Well, my master’s classes are in full swing and I’m not exactly off to a fabulous start. Admitting that is hard for me, because I’m a type-A personality who had a 4.0 GPA in undergrad. People warned me that taking online classes can be a lot harder than actually going to class unless you’re extremely organized and on top of things. Generally, I am. But I’m a lot better with paper and pens than I am with a double-password access online classroom with instructions in electronic format in a few different places. Find the library on campus? No problem. Find the library online? Well, now. That is a different story.
So here I am, looking at ten articles that I have to read and use to write a discussion paper and post online for the class to read by… well, by last Sunday. I guess tomorrow’s deadline for the unit meant the unit closes then for further discussion, not that the reflection is due then. That is something really I wish I figured out before today. I guess now that I know, I won’t be making that mistake again.
I’m sitting here with my pen and paper, feeling a little discouraged about my abilities to pull this off. School has always been my strength, and now I don’t feel so sure that I can be good at this online school thing. Besides, everyone else in my cohort has a lot more experience than I do. And let’s not fail to mention the fact that this is University of London, and I’m American. Will I be able to remember to spell “analyzing” as “analysing” with an “s?” Or put my quote marks on the inside of my punctuation? Am I supposed to do ‘ or ” for quotes? Will I get marked down for spelling things American-style?
In the middle of this stream of self-doubt, an image breaks in:
These kids are so inspiring. Every afternoon, they come from Dutch, French, and English schools to Player Development Program for further help with reading and math. It’s really hard for a lot of them. Being bilingual or trilingual makes learning to read really, really tough. Some of them are in sixth grade and struggle to read very basic English kid’s books. But they don’t give up, they don’t let embarrassment stop them, and they keep pushing to get better and work up from where they are.
I’ve seen Spanish-speaking kids learn English in two months. I’ve seen kids who struggle with reading and writing spend as long as needed to compose a thank-you letter. I’ve seen kids sit, study, and sound out long words in until they could read the whole book.
To me, writing a short summary of Curious George is not hard. Reading 16 pages doesn’t drain me. Conjugating and pronouncing verbs takes no mental energy. But it does for them, and I would say that they have to work a lot harder to get it right than I’ll have to for my master’s degree. Does it discourage them? Sometimes. Does it deter them? No, it doesn’t.
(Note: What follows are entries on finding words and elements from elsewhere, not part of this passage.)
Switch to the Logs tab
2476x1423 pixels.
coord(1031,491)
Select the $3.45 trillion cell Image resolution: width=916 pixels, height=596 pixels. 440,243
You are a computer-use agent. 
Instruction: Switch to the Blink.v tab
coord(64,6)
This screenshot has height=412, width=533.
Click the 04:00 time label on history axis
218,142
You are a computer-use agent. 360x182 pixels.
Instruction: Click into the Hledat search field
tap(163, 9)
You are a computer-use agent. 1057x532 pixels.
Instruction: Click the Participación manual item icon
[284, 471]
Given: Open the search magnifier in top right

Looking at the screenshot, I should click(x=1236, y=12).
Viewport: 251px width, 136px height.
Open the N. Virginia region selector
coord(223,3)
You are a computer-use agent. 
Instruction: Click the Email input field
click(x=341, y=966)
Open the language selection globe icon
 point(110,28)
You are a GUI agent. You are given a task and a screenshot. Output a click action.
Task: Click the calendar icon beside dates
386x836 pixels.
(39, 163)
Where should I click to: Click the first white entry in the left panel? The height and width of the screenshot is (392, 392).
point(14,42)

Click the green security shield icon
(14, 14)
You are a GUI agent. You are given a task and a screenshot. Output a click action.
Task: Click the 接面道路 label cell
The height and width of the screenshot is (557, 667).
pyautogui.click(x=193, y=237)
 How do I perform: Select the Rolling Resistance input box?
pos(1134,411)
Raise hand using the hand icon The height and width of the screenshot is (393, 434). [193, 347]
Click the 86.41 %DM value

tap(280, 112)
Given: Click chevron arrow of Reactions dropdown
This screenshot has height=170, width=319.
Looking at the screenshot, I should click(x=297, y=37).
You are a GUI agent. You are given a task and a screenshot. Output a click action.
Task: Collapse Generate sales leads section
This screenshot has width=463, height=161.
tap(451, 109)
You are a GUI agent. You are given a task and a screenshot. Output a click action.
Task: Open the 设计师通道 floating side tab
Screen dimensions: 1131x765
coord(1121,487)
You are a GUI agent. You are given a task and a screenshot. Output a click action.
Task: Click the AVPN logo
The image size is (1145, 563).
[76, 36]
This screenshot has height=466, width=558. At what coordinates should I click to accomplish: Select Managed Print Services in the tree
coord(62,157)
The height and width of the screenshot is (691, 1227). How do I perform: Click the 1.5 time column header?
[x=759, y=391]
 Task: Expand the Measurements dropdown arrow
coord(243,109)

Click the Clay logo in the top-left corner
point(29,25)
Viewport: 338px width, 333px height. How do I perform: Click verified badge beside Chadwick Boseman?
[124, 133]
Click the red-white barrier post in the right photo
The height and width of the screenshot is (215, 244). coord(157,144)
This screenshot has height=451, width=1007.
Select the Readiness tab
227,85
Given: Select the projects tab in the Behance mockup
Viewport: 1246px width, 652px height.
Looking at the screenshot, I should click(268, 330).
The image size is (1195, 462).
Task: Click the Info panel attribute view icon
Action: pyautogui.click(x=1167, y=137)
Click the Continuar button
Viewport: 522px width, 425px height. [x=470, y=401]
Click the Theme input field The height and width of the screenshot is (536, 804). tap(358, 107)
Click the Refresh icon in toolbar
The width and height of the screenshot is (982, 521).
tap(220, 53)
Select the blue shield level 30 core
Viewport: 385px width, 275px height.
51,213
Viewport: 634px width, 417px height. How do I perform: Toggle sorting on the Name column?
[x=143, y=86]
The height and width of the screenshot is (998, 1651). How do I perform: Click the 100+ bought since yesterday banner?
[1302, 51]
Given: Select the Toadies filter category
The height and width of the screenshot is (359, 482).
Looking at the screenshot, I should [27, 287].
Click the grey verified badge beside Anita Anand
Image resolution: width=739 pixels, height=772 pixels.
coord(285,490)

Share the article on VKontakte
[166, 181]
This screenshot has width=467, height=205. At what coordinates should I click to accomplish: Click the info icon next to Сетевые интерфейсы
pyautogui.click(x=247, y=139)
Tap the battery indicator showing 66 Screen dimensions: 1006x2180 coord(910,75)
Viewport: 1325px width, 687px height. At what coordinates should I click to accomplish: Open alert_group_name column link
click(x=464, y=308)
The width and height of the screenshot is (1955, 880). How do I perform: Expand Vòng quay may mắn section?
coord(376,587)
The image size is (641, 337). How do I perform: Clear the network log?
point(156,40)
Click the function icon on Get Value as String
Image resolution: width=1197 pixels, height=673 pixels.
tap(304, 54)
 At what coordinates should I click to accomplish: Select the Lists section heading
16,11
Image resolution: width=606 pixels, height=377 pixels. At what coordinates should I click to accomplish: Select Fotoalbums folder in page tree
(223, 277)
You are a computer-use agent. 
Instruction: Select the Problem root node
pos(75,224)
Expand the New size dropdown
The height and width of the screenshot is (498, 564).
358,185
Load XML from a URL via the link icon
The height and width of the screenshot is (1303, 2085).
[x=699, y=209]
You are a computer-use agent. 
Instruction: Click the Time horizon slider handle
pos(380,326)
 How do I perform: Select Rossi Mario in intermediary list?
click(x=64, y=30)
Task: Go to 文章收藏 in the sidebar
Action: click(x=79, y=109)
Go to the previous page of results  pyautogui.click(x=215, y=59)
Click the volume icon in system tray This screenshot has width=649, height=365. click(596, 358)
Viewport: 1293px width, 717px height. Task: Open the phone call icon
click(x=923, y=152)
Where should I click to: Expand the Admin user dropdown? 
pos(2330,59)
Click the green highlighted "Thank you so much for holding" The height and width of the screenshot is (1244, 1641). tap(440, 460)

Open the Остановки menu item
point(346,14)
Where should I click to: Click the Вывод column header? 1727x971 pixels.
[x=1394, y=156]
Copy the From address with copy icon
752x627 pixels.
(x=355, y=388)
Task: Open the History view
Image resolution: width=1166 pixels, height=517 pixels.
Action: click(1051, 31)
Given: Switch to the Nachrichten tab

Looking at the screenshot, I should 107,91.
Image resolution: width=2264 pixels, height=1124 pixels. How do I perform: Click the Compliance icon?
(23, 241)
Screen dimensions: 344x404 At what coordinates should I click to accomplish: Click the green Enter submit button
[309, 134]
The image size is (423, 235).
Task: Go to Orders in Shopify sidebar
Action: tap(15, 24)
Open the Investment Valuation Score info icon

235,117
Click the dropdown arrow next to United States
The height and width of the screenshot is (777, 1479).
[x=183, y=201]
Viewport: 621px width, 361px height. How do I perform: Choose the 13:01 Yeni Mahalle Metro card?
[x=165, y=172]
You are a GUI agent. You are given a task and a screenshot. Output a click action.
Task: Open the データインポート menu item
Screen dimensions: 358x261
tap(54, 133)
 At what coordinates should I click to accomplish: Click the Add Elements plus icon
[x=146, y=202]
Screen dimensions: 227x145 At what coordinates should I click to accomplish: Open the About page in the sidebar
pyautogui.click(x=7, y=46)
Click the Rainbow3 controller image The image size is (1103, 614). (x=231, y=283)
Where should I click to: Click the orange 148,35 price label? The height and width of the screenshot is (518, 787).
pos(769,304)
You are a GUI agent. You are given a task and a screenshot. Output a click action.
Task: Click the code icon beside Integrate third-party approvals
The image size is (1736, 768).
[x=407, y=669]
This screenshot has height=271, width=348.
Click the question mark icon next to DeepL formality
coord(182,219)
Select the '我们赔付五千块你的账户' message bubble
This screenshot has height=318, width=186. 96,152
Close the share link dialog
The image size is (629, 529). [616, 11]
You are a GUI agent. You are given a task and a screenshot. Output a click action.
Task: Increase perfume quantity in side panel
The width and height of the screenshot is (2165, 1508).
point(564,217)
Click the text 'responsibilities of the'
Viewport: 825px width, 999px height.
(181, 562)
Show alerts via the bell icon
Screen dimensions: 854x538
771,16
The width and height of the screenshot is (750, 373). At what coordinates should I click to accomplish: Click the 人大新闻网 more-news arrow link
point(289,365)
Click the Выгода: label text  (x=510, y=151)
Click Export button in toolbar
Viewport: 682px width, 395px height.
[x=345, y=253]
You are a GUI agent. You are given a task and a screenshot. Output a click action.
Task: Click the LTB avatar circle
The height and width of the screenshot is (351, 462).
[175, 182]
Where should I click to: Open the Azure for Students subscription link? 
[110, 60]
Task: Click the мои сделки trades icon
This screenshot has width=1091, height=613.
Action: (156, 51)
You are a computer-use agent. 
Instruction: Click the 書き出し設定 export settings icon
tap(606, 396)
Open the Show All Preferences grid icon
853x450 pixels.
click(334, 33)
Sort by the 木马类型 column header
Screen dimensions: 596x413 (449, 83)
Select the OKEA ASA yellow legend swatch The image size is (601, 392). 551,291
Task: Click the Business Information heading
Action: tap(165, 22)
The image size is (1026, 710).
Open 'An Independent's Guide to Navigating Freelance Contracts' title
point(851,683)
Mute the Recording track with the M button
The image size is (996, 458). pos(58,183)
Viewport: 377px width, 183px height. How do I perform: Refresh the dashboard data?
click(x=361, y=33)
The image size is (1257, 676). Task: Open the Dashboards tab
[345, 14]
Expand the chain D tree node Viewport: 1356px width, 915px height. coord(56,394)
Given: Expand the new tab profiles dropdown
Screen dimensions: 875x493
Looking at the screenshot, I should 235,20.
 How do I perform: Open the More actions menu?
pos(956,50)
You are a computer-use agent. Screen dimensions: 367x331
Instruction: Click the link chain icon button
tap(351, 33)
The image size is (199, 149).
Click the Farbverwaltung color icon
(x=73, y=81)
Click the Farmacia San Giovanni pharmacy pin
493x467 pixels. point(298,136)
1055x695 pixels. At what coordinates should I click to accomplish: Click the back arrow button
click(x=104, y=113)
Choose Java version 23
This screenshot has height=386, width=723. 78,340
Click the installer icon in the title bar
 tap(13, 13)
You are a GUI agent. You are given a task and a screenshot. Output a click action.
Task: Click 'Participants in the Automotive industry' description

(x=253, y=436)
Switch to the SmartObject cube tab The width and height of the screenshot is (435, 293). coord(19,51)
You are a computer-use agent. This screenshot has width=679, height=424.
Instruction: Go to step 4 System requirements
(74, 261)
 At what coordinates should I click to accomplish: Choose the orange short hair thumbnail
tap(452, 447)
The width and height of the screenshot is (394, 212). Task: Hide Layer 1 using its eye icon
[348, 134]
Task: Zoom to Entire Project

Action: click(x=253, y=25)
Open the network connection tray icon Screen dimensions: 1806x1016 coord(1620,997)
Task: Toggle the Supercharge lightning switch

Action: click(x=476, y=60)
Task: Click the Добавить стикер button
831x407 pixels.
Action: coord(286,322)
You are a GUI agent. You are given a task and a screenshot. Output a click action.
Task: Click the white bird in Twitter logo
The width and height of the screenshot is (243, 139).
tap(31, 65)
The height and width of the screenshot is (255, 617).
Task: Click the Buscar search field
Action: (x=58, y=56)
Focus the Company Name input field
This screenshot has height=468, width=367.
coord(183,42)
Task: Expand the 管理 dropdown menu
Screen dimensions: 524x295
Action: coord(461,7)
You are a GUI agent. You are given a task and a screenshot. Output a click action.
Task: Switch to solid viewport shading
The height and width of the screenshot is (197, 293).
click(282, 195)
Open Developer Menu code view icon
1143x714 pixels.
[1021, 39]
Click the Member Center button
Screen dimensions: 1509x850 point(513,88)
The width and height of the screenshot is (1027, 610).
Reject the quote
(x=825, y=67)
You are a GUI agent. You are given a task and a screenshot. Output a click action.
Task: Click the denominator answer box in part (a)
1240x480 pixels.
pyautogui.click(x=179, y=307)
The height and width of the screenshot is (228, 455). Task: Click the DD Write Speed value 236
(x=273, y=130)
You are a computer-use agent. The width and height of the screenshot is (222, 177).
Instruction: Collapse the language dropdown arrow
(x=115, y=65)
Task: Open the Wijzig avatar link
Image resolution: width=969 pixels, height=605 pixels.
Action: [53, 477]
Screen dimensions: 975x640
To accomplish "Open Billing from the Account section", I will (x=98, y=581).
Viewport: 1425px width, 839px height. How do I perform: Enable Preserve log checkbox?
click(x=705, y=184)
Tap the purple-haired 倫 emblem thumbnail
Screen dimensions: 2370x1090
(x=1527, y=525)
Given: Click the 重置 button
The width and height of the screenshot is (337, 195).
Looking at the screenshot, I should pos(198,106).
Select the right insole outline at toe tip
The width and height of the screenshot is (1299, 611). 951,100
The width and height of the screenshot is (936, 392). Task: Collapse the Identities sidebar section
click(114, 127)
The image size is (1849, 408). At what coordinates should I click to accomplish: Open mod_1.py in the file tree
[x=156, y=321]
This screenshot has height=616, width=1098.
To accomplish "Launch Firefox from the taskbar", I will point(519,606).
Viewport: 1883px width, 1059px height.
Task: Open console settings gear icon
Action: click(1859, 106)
If a seven-year-old can learn to distinguish vowel names and sounds in French, English, and Spanish, I can learn to use “s” and “u” the British way. If a twelve-year-old can have the courage to learn English as he goes during baseball practice, I can have the courage to post my late work where everyone can see, have a positive, non-defeatist attitude, and do better next time. If a nine-year old can have the humility to do sight-word flash cards in front of his friends, then I can have the humility to admit I have no idea what I’m doing, but I’m willing to do what it takes to improve.
You know, the kids at SXM Player Development Program think that they’re learning a lot from me. I guess they are. But I think I’m actually learning more from them. God knew what he was doing when he put me into their world. There’s a lot of determination, courage, and hard work going on at those blue picnic tables. There’s a lot to be inspired and encouraged by. There’s a lot to look at and think, “that’s how I want to be.” I know that if they can work hard and never throw in the towel, so can I.
So I’m going to wipe away these tears of frustration, go back to that online library, and find that PDF e-book that’s hiding from me. I’m going to write my best paper, and I’m going to turn it in even if everyone can see that I’m late. And tomorrow, I’m going to do better. And I’m going to do it with those kids as my inspiration and my encouragement.